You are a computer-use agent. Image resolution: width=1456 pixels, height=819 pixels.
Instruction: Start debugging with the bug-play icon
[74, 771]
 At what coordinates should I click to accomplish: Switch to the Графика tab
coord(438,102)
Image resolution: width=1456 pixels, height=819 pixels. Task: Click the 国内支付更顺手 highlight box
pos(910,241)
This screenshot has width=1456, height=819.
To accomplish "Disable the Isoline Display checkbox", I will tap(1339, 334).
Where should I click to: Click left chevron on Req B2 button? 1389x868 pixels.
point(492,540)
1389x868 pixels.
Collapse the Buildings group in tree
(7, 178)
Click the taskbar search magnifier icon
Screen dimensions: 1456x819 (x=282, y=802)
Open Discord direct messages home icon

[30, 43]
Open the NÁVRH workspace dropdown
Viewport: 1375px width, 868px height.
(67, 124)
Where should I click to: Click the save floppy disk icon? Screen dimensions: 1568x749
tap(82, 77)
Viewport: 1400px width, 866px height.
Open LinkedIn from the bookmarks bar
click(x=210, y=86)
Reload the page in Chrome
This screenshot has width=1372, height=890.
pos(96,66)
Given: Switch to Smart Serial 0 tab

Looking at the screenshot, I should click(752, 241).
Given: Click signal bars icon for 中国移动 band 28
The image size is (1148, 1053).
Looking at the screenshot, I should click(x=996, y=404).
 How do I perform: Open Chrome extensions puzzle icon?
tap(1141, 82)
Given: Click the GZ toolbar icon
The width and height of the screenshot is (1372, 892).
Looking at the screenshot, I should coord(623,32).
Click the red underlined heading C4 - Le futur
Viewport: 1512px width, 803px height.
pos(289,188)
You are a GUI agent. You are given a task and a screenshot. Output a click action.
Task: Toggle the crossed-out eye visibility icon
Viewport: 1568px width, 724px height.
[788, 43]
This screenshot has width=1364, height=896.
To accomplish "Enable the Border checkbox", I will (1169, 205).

----

## What the exercise asks:
So that nothing is lost, transcribe each entry exactly as written.

## Solution:
You are a computer-use agent. Image resolution: width=1456 pixels, height=819 pixels.
Instruction: Start debugging with the bug-play icon
[74, 771]
 At what coordinates should I click to accomplish: Switch to the Графика tab
coord(438,102)
Image resolution: width=1456 pixels, height=819 pixels. Task: Click the 国内支付更顺手 highlight box
pos(910,241)
This screenshot has width=1456, height=819.
To accomplish "Disable the Isoline Display checkbox", I will tap(1339, 334).
Where should I click to: Click left chevron on Req B2 button? 1389x868 pixels.
point(492,540)
1389x868 pixels.
Collapse the Buildings group in tree
(7, 178)
Click the taskbar search magnifier icon
Screen dimensions: 1456x819 (x=282, y=802)
Open Discord direct messages home icon

[30, 43]
Open the NÁVRH workspace dropdown
Viewport: 1375px width, 868px height.
(67, 124)
Where should I click to: Click the save floppy disk icon? Screen dimensions: 1568x749
tap(82, 77)
Viewport: 1400px width, 866px height.
Open LinkedIn from the bookmarks bar
click(x=210, y=86)
Reload the page in Chrome
This screenshot has width=1372, height=890.
pos(96,66)
Given: Switch to Smart Serial 0 tab

Looking at the screenshot, I should click(752, 241).
Given: Click signal bars icon for 中国移动 band 28
The image size is (1148, 1053).
Looking at the screenshot, I should click(x=996, y=404).
 How do I perform: Open Chrome extensions puzzle icon?
tap(1141, 82)
Given: Click the GZ toolbar icon
The width and height of the screenshot is (1372, 892).
Looking at the screenshot, I should coord(623,32).
Click the red underlined heading C4 - Le futur
Viewport: 1512px width, 803px height.
pos(289,188)
You are a GUI agent. You are given a task and a screenshot. Output a click action.
Task: Toggle the crossed-out eye visibility icon
Viewport: 1568px width, 724px height.
[788, 43]
This screenshot has width=1364, height=896.
To accomplish "Enable the Border checkbox", I will (1169, 205).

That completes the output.